¡Auxilio!, por Laureano Márquez
Ya perdí la cuenta de cuantas veces lo he leído y todas me afectan de la misma manera: el capitán de corbeta llegó al tribunal “molido” por las torturas, con la mirada perdida, sentado en una silla de ruedas ante la imposibilidad de tenerse en pie, solo era capaz de pronunciar débilmente una palabra, dirigiéndose a su abogado: “¡auxilio!”. Me revuelve el alma el pensar en qué clase de horrores viviría este ser humano en sus últimas horas, en el dolor de su familia, de su esposa, de su madre, que no trajo un hijo al mundo para verlo sufrir. Pienso en María ante la cruz
El llamado de “¡Auxilio!”, del capitán de corbeta Rafael Acosta Arévalo no es solo suyo, es el de toda una nación desesperada que ya no sabe qué hacer. Una nación que se equivocó en su elección -ciertamente- por la confluencia de una multitud de razones y de ignorancias acumuladas, que también tienen culpables, pero que no merece ser torturada hasta morir por ello. Venezuela está siendo asesinada cruelmente y se necesitaría no tener corazón para no denunciarlo a los cuatro vientos, para no gritarlo con desesperación.

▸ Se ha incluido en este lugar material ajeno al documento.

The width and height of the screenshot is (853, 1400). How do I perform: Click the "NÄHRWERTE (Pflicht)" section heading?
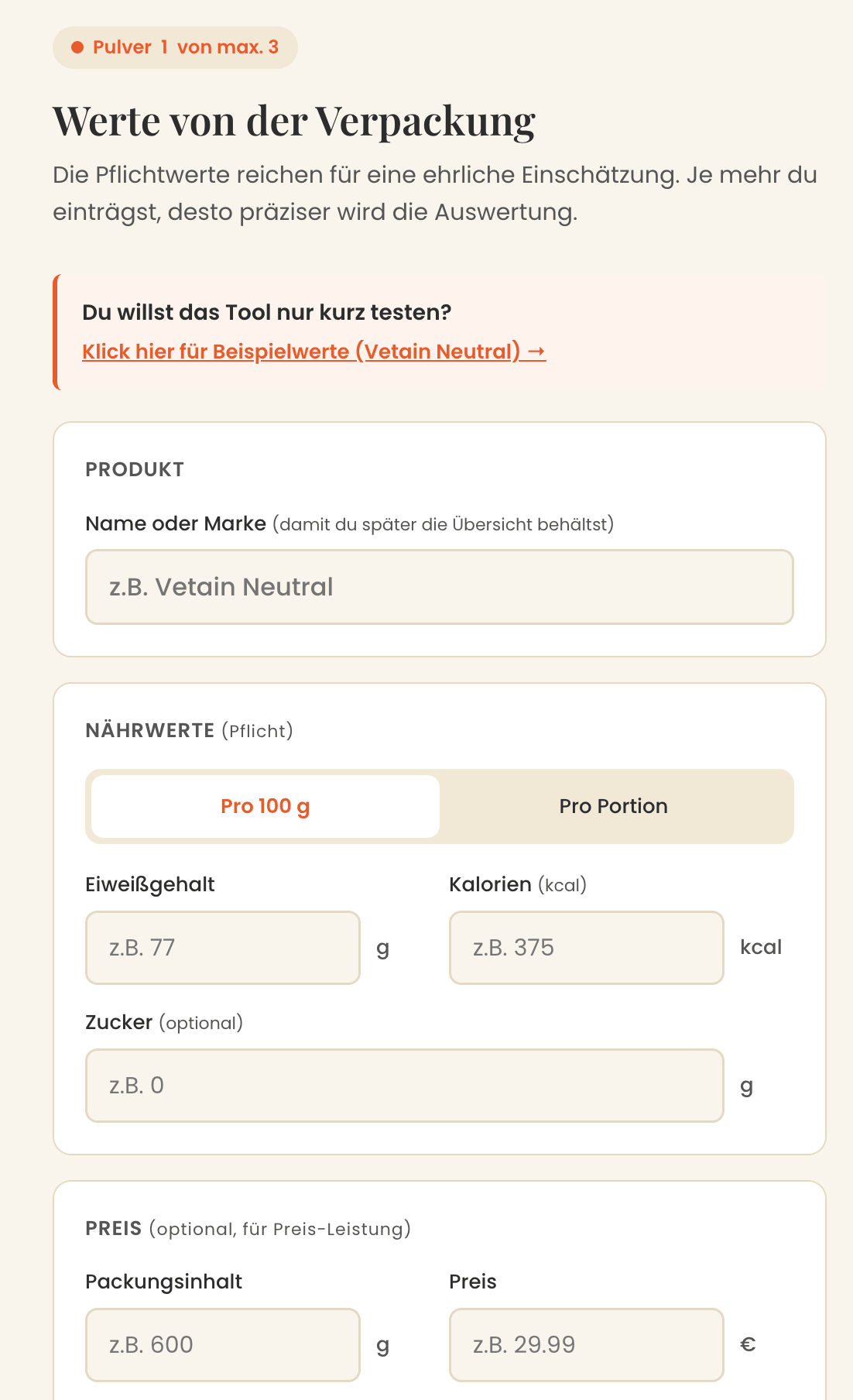point(189,730)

La tortura en Venezuela hoy tiene demasiadas formas y modalidades. Como en toda situación de maldad generalizada solo trascienden las más relevantes, pero el horror se nos ha vuelto el pan nuestro de cada día: los mayores que viven de su pensión también están siendo torturados, los niños que padecen en los hospitales públicos, todo aquel que muere por falta de asistencia médica, por carencia de insumos, aquel cuyo sueldo no alcanza para dar de comer a sus hijos recibe su dosis de tortura cada vez que se sienta a la mesa, el que huye caminando por la frontera, cruzando páramos helados o perdiendo la vida ahogado en el mar, las víctimas de la brutal represión, como terrible y doloroso caso del joven tachirense que acaba de perder la vista a causa de perdigonazos a quemarropa en medio de una protesta por la falta de gas, ¡le dispararon a los ojos!:
¿Qué clase de monstruo hay que ser para dispararle a la cara a un niño de 16? ¿Cómo no va a estar nuestra alma destrozada? ¿Cómo no vamos a increparla, señora Bachelet, con tanto sufrimiento acumulado?

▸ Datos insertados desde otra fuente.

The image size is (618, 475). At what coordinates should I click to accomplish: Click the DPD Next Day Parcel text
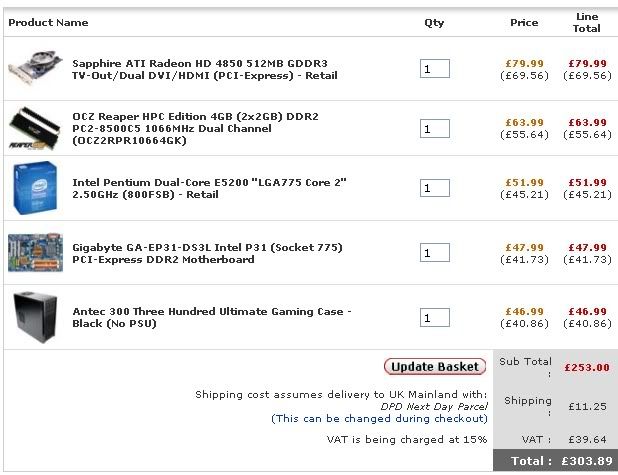coord(434,407)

Toda Venezuela es un solo grito de auxilio. Como en toda situación desesperada, ya nadie sabe qué hacer, hemos perdido el rumbo, la razón nos abandona y cede su espacio a la indignación y la rabia. ¿Cómo saldremos de este infierno en el que nos hemos convertido? También eso nos tortura: ya no sólo detestamos al narcorrégimen criminal, asesino, corrupto y cruel, nos detestamos todos, incluso los que estamos de acuerdo, a favor de la democracia, bien por una ambición de poder que luce absurda ante los acontecimientos que nos agobian, bien porque toda propuesta nos parece una traición que nos lleva a descalificar al que ayer era nuestro héroe.
Estamos perdidos señores del mundo y tenemos razones para ello, no es poca cosa lo que nos ha tocado. El régimen venezolano será estudiado en ciencia política como una de las peores degradaciones de la convivencia humana en la historia universal. El nuestro es el peor de todos los rumbos que puede tomar la conducción de un Estado: su conversión en una banda criminal de asesinato y tortura.

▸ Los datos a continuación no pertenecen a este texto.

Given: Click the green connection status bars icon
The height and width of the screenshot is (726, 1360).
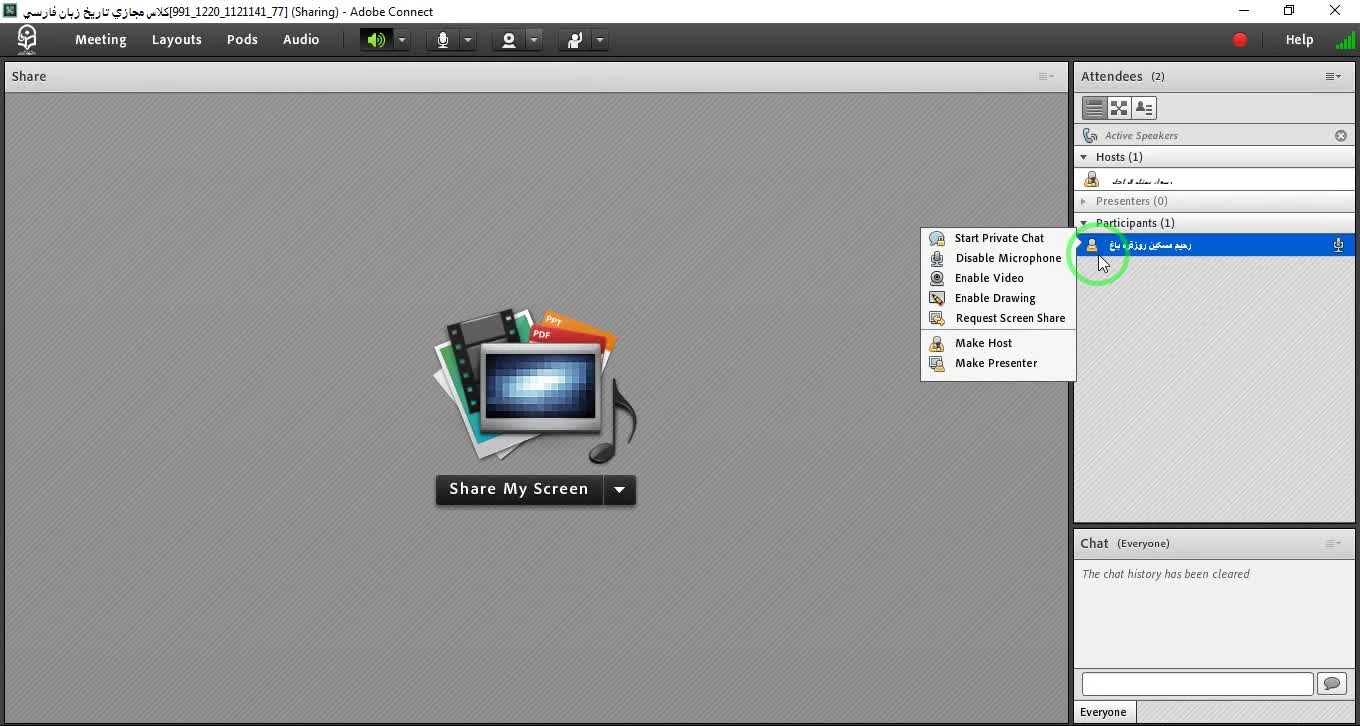Looking at the screenshot, I should click(1345, 40).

La situación venezolana puede terminar en una de las más dolorosas tragedias de la historia, si el mundo no se la toma en serio, si gente deleznable continúa mediando en nuestra desgracia, zamureando nuestras ruinas para su propio provecho
Lo que sucede en Venezuela es para que las organizaciones de derechos humanos actúen con claridad, contundencia y rapidez. Eso de que este tiempo de dictadura no se mide en meses ni años, sino en muertes es una angustiosa verdad.
Uno entiende que los organismos internacionales no pueden hacer mucho, porque están diseñados justamente para que no puedan hacer mucho. Un orden mundial de justicia es imposible de lograr, mientras los intereses de las potencias lo frenen, pero algo serio hay que hacer, más allá de contemplar la masacre y la estampida de una nación. Nuestros connacionales tienen que ser socorridos, dentro y fuera del país.
Ya Venezuela, como el capitán de corbeta Acosta Arévalo, no puede tenerse en pie, con la mirada perdida, solo tiene fuerzas ya ni siquiera para gritar, sino para susurrar una sola palabra: “¡auxilio!”.